Unresolved Issues and Items to Check Next Time
- Full 2020 Offering Circular and Note Trust Deed remain unconfirmed, especially guarantees, collateral, additional debt, restricted payments, cash trap, change of control, cross default, events of default, concession termination, contract termination, and sponsor-change provisions.
- MSC contract terms remain unconfirmed: minimum throughput, take-or-pay, tariff revision mechanism, contract tenor, and termination rights.
- The latest full Moody's, S&P, and Fitch standalone AICTPL rating reports have not been obtained.
- Current standalone domestic Indian rating, if any, is unconfirmed. CARE 2020 is old and only relates to bank facilities at that time.
- FX and natural-hedge mechanics are unconfirmed: invoicing currency, collection currency, tariff linkages, hedge ratio, derivatives, and pass-through timing.
Analytical Cautions
- Analyse AICTPL as a single-terminal secured project-like credit, not as an APSEZ parent bond.
- MSC/TiL sponsor-customer alignment is helpful but should not be described as legal minimum-volume protection unless contract terms are verified.
- Mundra's strength and Mundra concentration are the same fact viewed from different angles; do not write the location as only a positive.
- High DSCR should not lead to overconfidence on collateral recovery or remaining-life value; PLCR, terminal/concession assumptions, and distribution rules need separate review.

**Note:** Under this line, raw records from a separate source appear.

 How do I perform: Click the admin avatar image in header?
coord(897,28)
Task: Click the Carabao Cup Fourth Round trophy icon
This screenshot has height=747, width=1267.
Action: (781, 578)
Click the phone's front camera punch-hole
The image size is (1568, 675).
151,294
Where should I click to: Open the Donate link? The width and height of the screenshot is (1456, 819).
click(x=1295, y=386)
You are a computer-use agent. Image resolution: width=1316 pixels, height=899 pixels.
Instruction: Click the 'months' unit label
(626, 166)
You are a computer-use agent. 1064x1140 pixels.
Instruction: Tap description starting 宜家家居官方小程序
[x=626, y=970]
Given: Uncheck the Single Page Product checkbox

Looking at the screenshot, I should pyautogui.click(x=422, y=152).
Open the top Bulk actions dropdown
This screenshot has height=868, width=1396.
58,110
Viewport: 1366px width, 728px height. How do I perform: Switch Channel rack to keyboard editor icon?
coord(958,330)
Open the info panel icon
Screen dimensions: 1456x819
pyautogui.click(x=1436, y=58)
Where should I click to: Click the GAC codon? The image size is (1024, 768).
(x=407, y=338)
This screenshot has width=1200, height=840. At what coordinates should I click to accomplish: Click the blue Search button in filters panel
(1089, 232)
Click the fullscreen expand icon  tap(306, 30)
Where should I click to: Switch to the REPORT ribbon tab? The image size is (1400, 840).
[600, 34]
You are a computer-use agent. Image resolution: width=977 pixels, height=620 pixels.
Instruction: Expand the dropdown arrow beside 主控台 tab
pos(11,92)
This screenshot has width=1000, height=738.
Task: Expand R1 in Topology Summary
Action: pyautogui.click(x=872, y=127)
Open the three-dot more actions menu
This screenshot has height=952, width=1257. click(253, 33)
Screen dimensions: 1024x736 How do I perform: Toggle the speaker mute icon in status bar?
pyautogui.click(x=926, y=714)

- Revenue and EBITDA can diverge from throughput due to cargo mix, tariffs, USD-linked pricing, FX, discounts, revenue sharing, and accounting treatment.
Report Wording Cautions
- Use "AICTPL 2031 senior secured notes" or "single-terminal infrastructure/JV credit" rather than implying a direct APSEZ parent obligation.
- When discussing ratings, specify that the latest confirmed ratings are certificate-disclosed ratings, not directly reviewed full rating reports.
- Avoid saying that MSC guarantees cargo unless take-or-pay or minimum-volume terms are confirmed.
- Avoid stating that the FX position is fully hedged; current memory only supports discussion of a natural hedge or USD-linked pricing requiring confirmation.
Follow-Up on Management Strategy, Investment Plans, and Financial Policy
- Watch whether APSEZ or MSC/TiL sponsor strategy changes AICTPL's role in Mundra, MSC route allocation, or terminal investment needs.
- Confirm whether high utilisation near capacity leads to efficiency capex, tariff adjustments, or pressure to expand.
- Check whether dividend policy remains aggressive and how distributions interact with capex reserve, DSRA, and debt amortisation.
Items to Check for Ratings and Bond Investors
- Latest compliance certificate after March 2026 / FY26 full year.
- Latest S&P, Fitch, and Moody's full reports, including support uplift, standalone profile, outlook drivers, and rating sensitivities.
- Offering Circular / Note Trust Deed terms for collateral, guarantee, account waterfall, restricted payments, cash trap, change of control, cross default, additional debt, and events of default.
- Market level of the 2031 notes versus APSEZ parent bonds, Indian BBB infrastructure bonds, Asian port credits, and other Adani-related foreign-currency bonds.